Yessir. It is rather amazing how much of whatever other fuel you use, that a heat pump will reduce by using it just in shoulder seasons. My old wood oil boiler used a tank of oil and maybe 8 cords of wood a year. Switching to the gasifying boiler and storage got that down to maybe just 5 cords of wood with no oil. Added 2 heat pumps and I think I am down to 3 cords of wood. Plus now have really cheap a/c and dehumidifying.


----------



## begreen (Oct 8, 2021)

Their product line is a bit confusing for ducted systems pairing. It doesn't look like the H2i version is available in a 4 ton ducted version.


----------



## peakbagger (Oct 8, 2021)

Hard to beat shoulder season use. On a clear night it will cool down quite a bit and stay cool until the sun is up for an hour or two. I run mine when I get up and once the sun starts coming in I turn it off.  Once I have 24/7 heating demand I will start running the wood boiler but still will use the mini split on sunny days.


----------



## maple1 (Oct 8, 2021)

We liked ours so much we got another one put in last weekend,  at our cottage. Another Daikin. We're there right now for our first Thanksgiving weekend away from home. Rest of the family coming tomorrow. Still made a fire on in the stove when we got here, as much for ambiance as anything else  but nice to have the cheap easy heat source. Especially getting up in the morning.


----------



## EbS-P (Oct 8, 2021)

begreen said:


> Their product line is a bit confusing for ducted systems pairing. It doesn't look like the H2i version is available in a 4 ton ducted version.

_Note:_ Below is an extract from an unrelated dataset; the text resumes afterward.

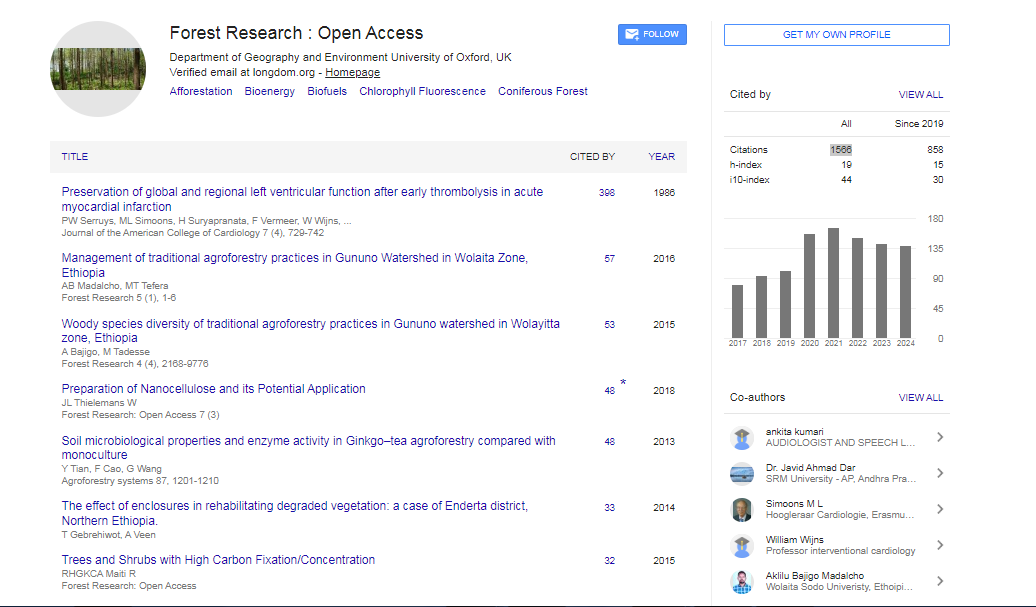Click ankita kumari's avatar icon
The image size is (1036, 607).
coord(741,437)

Try to get a southern HVAC tech to look into that when you argue that you want the system size for heating not cooling.  I just told them the model numbers to quote.


----------



## Brian26 (Oct 9, 2021)

It also looks like they really improved the capacity range on the new Mitsubishi as well. The 6 and 9k units can turn down to some really low numbers and just sip electricity. At 47 degrees at minimum speed the inverter is only using 110 watts to deliver 1600 btu/h.  With such a low output it would be really hard to oversize one of these. Its also interesting that it can deliver twice its rated capacity at 47 degrees. It's low speed cooling is pretty impressive as well using only 90 watts for a cop of 6.13.

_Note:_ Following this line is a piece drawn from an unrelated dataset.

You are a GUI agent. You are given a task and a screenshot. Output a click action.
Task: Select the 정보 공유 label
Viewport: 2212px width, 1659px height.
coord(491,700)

It seems Mitsubishi is using the full heat output at -5 to rate the capacity on these.

The chart is for the 9k.






						ASHP
					






					ashp.neep.org


----------



## EbS-P (Oct 9, 2021)

So here is the data for my trane 16xl 3 ton package unit manufactured in 2009. 
COP17 is 2.55.  
Yes it’s lost 33% capacity. 

it seems all the efficiency gains are being spent on increasing capacity at low temps with these new units. Which is a good thing.   I’d like to have that extra ton I’ve lost when it gets cold.


----------



## Wiess (Oct 23, 2021)

maple1 said:


> We liked ours so much we got another one put in last weekend,  at our cottage. Another Daikin. We're there right now for our first Thanksgiving weekend away from home. Rest of the family coming tomorrow. Still made a fire on in the stove when we got here, as much for ambiance as anything else  but nice to have the cheap easy heat source. Especially getting up in the morning.

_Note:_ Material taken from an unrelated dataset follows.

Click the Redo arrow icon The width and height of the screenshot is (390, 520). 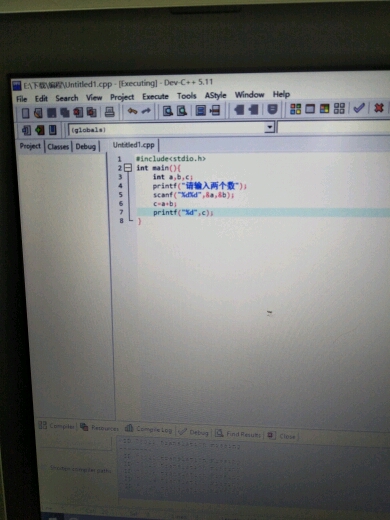point(146,111)
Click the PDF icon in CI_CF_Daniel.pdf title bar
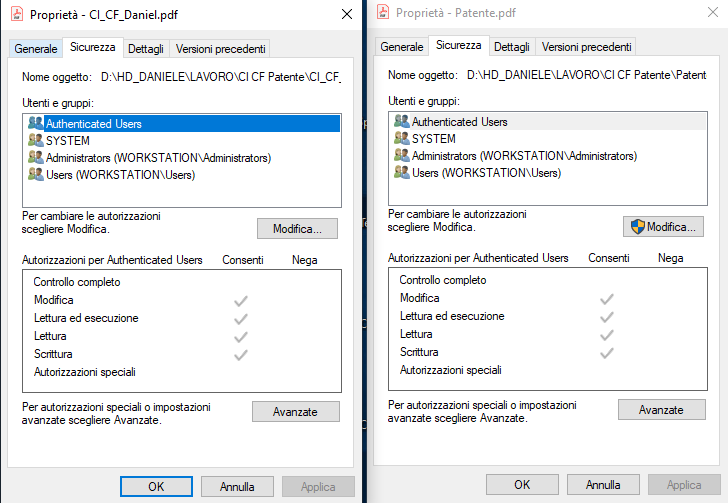Image resolution: width=728 pixels, height=503 pixels. [x=17, y=14]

Did you add a second head to an existing outside unit or additional outside unit too?  The local Daikin dealers are suggesting the multi-head units and the Fujitsu dealer is suggesting two separate units, one per floor, and are a higher price.  The federal grant is nice too!


----------



## maple1 (Oct 23, 2021)

Wiess said:


> Did you add a second head to an existing outside unit or additional outside unit too?  The local Daikin dealers are suggesting the multi-head units and the Fujitsu dealer is suggesting two separate units, one per floor, and are a higher price.  The federal grant is nice too!


All individual separate units. Our Daikin guy highly recommended doing it that way. I couldn't understand exactly why at the time, but I think he was right.


----------



## Brian26 (Oct 24, 2021)

maple1 said:


> All individual separate units. Our Daikin guy highly recommended doing it that way. I couldn't understand exactly why at the time, but I think he was right.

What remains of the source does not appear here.